2012 Sep 11 at 13:30

DC 1302

Human rights, data analysis, and the truth

Patrick Ball, Benetech

Human rights, data analysis, and the truth: technical and epistemological reflections from twenty years building software and doing analysis to study mass atrocities.

Human rights monitoring consists primarily of receiving information from witnesses and conducting investigations. Additional information can be found in on- or offline press sources, forensic evidence, or from partner organizations. Naturally, the resulting information is often stored in databases. However, statistics generated from databases collected in this way may tell us more about the functioning of the organization doing the monitoring than about the violence being monitored.

Using examples from El Salvador, Kosovo, Colombia, Timor-Leste, and Sierra Leone, this talk will explore how statistics derived from data collected by direct observation can be inconsistent or misleading representations of true patterns of violence. Two responses to the selection bias problem are: i) for quantitative work, use methods that either through random sampling or post-sampling modeling adjust estimates to account for hidden populations; and ii) for software development, explore non-quantitative tools that facilitate qualitative human judgments while using thousands of source documents. Examples of both approaches will be presented with examples from Guatemala and the DR Congo.

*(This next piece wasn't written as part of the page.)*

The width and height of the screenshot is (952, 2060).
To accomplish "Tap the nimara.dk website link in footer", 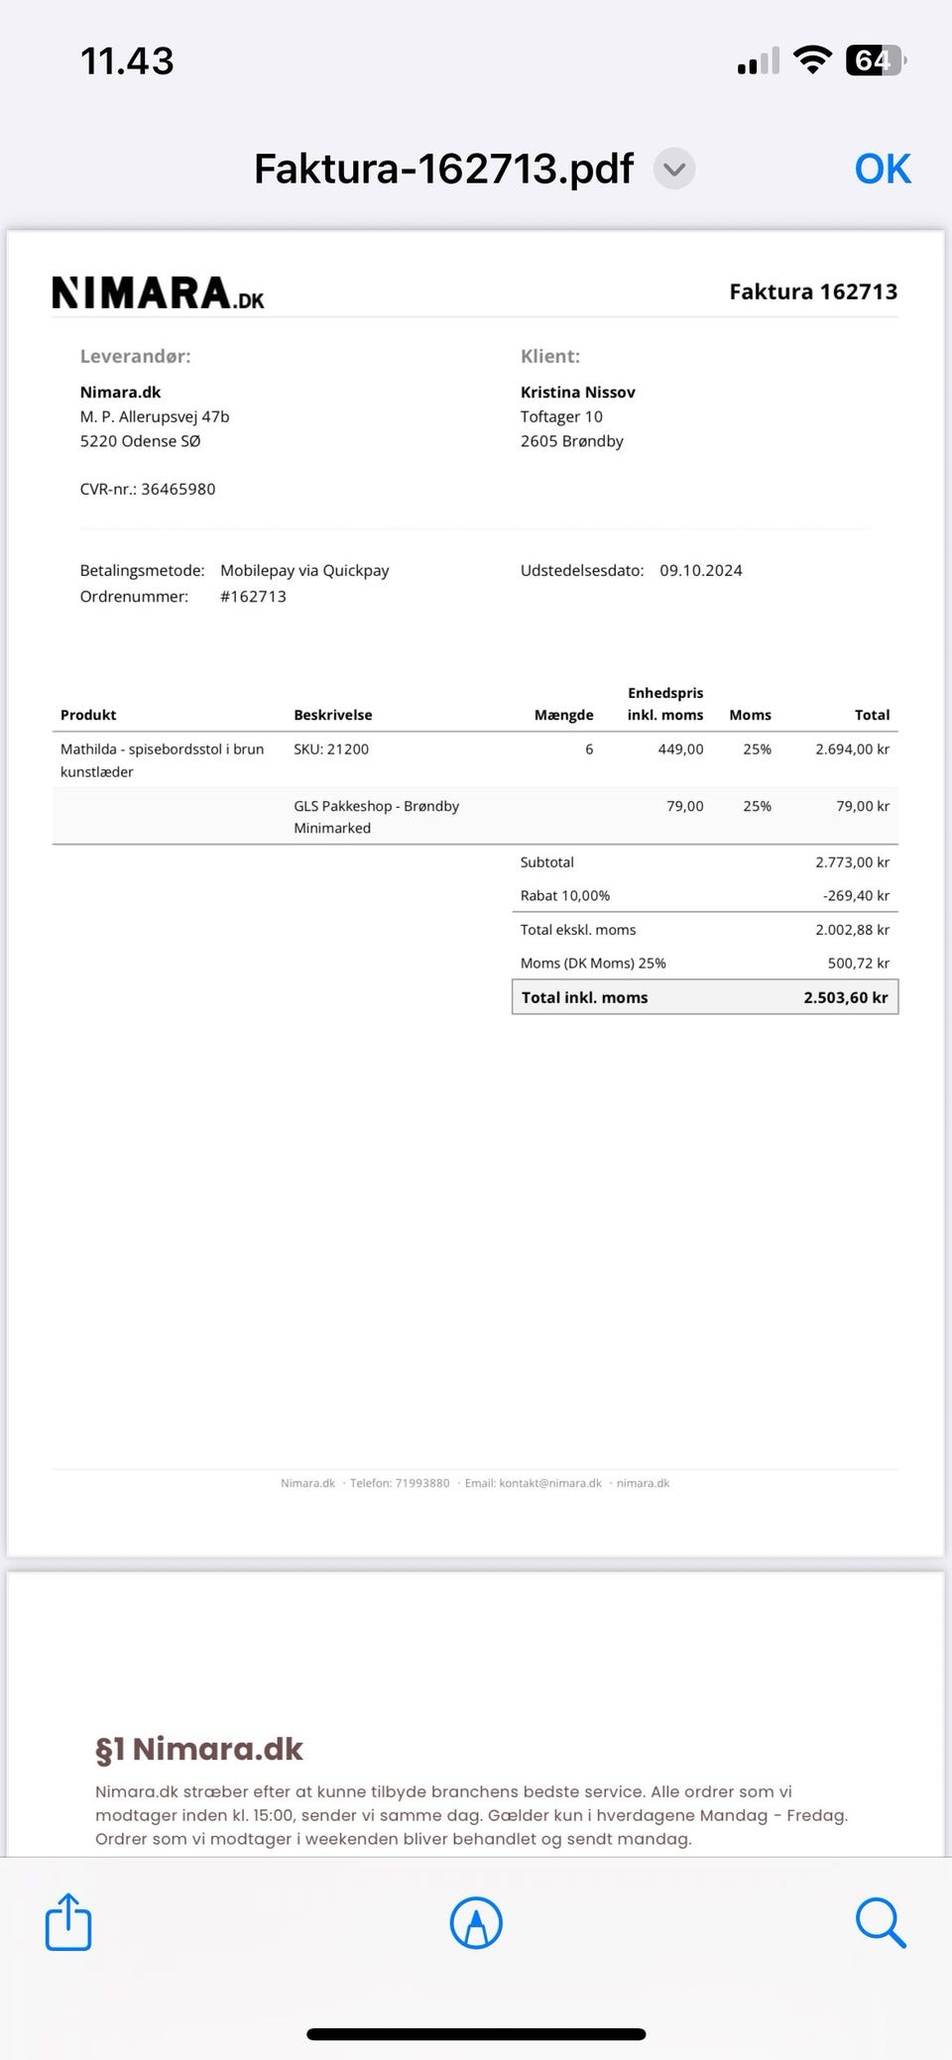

Bio: Patrick Ball is a leading innovator in applying scientific measurement to human rights. He has spent twenty years designing databases and conducting quantitative analysis for truth commissions, non-governmental organizations, international criminal tribunals and United Nations missions in El Salvador, Ethiopia, Haiti, Chad, Sri Lanka, East Timor, Sierra Leone, South Africa, Kosovo, Liberia, and Peru.

He began this work with a human rights NGO in El Salvador in 1991. From 1993-2003, he worked at the American Association for the Advancement of Science in the Science and Human Rights Program where he began recruiting colleagues to build the Human Rights Data Analysis Group.

Dr. Ball has received several awards. In April 2006, the Electronic FrontierFoundation presented him with their Pioneer Award. In June 2004, the Association for Computing Machinery (ACM) gave Patrick the Eugene Lawler Award for Humanitarian Contributions within Computer Science and Informatics. In August 2002, the Social Statistics Section of the American Statistical Association gave him a Special Achievement Award.

Dr. Ball is currently involved in HRDAG projects in Guatemala, Colombia, the DR Congo, and others.